Fakat aynı zamanda sokaklara "Yaşasın Kanser!" yazacak kadar ondan nefret eden büyük bir kitleye sahipti.
Ondan nefret ettiler; çünkü hizmetçi olmak için doğmuş, babasız "bastardo" bir kadın, tutkuyla iktidarı ülkenin elitlerine karşı kullanıyordu.
Çünkü onların gözünde ikinci sınıf bir tiyatrocu ve işsiz kaldığında pavyonda şarkı söyleyen bir kadın, şimdi yoksul kitlelere, oligarşiye ve emperyalizme karşı söylevler veriyordu.
Çünkü hayatının son rolünü olağanüstü bir arzuyla oynayan vasat filmlerin bu sıradan oyuncusuna insanlar inanmıştı.
Peron'dan daha çok Evita'dan nefret ediyorlardı; çünkü Peron nihayetinde bir siyasetçiydi. Yeri geldiğinde geri adım atmasını iyi biliyordu.
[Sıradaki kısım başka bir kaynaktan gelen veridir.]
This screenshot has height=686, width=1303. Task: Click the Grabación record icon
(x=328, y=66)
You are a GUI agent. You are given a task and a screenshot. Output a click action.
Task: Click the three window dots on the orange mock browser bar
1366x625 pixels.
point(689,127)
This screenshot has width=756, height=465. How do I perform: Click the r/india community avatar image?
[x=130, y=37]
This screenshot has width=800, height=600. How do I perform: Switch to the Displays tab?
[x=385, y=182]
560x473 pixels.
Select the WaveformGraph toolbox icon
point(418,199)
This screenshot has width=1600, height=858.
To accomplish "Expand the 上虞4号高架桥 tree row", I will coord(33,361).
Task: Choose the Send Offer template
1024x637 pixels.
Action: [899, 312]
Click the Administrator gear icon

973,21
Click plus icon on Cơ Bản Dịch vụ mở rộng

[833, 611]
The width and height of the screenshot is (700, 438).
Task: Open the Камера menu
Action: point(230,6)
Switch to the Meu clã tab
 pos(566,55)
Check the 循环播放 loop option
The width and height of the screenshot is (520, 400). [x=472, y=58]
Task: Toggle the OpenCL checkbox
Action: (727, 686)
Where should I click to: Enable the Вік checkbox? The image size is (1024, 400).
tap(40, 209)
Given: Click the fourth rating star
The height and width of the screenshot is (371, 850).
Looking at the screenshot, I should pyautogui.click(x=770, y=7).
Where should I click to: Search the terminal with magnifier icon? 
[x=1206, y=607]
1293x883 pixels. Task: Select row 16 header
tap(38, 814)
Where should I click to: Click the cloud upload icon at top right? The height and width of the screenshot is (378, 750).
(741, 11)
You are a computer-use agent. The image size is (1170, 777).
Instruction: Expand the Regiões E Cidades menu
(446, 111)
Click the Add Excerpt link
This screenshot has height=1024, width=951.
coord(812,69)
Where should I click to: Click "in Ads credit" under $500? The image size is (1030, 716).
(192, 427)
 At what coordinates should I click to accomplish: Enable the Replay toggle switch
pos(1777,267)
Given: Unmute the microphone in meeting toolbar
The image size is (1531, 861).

Fakat Evita, Peronizme karşı olan herkese savaş açıyordu:
İlan ediyorum ki oligarşi dediğimde 1946'da Peron'a karşı olan herkesten bahsediyorum: muhafazakarlar (PDN), Radikaller (UCR), sosyalistler (PS) ve komünistler (PCA). Hepsi oligarşik, teslimiyetçi ve vatan satıcı eski Arjantin rejimine oy verdiler. Bu günahtan asla sıyrılamayacaklar.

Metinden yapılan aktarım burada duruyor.